За семь последних лет истекли галлоны крови и дерьма, блевотины и спермы – пока он собирал по всем морям эти трудные деньги, в общем-то не столь крупные, если разделить на семь по триста шестьдесят пять. Останься он на службе у короля, в этой дурацкой, хоть и чистой шляпе, да на легком хлебушке, да если прибавить воровство и контрабанду…

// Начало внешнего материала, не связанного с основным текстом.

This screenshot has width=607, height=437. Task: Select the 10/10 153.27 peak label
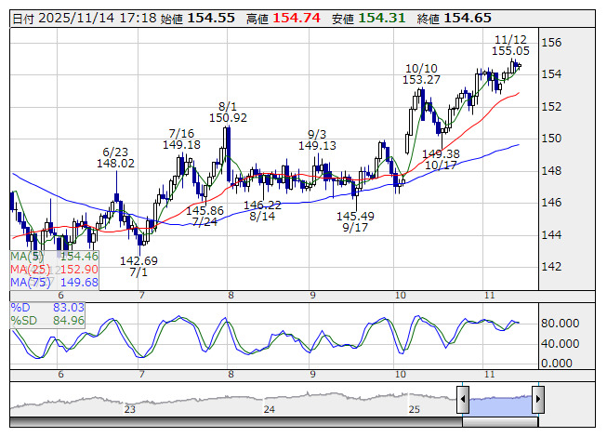421,74
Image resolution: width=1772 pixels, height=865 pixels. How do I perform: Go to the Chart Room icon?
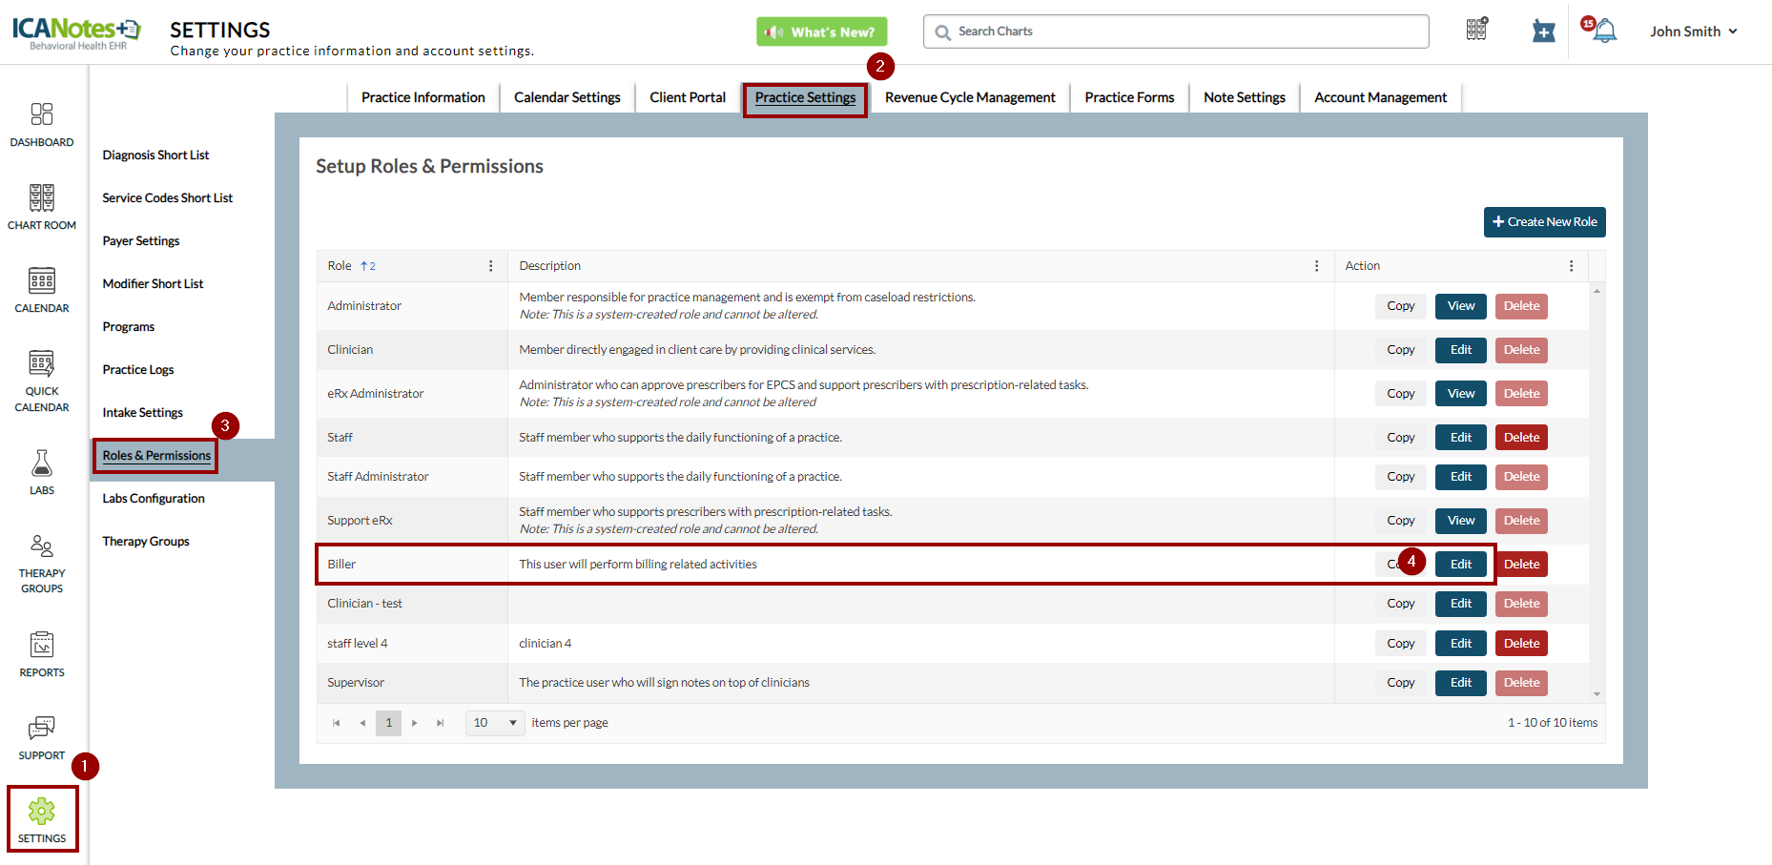41,198
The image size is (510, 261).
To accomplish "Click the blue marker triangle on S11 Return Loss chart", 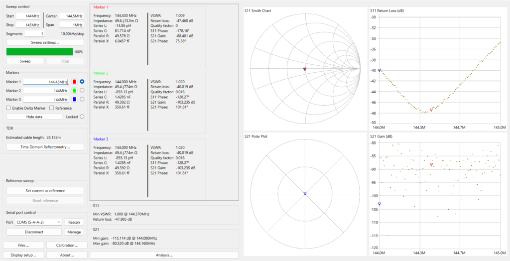I will pos(380,70).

Пират – это, прежде всего, тяжелый труд, не сравнимый ни с какой службой, даже с войной, это, если хотите – рабство. Люди презирают нас за то, что ненавидят самих себя. А ненавидят они себя не за то, что не смеют преступить, вздор, преступает каждый, и каждый всю свою жизнь просто ползет по этой черте, извиваясь, как уж, и длинным телом своим хлещет на ту и другую сторону. А на другую сторону он хлещет не потому, что боится Бога или боится людей, нет, много бесстрашных молодцов так и ползут по жизни ужами. Просто человек не хочет трудиться – вот за что он ненавидит себя. Он не хочет трудиться руками, не хочет трудиться черепом, не хочет трудиться душой.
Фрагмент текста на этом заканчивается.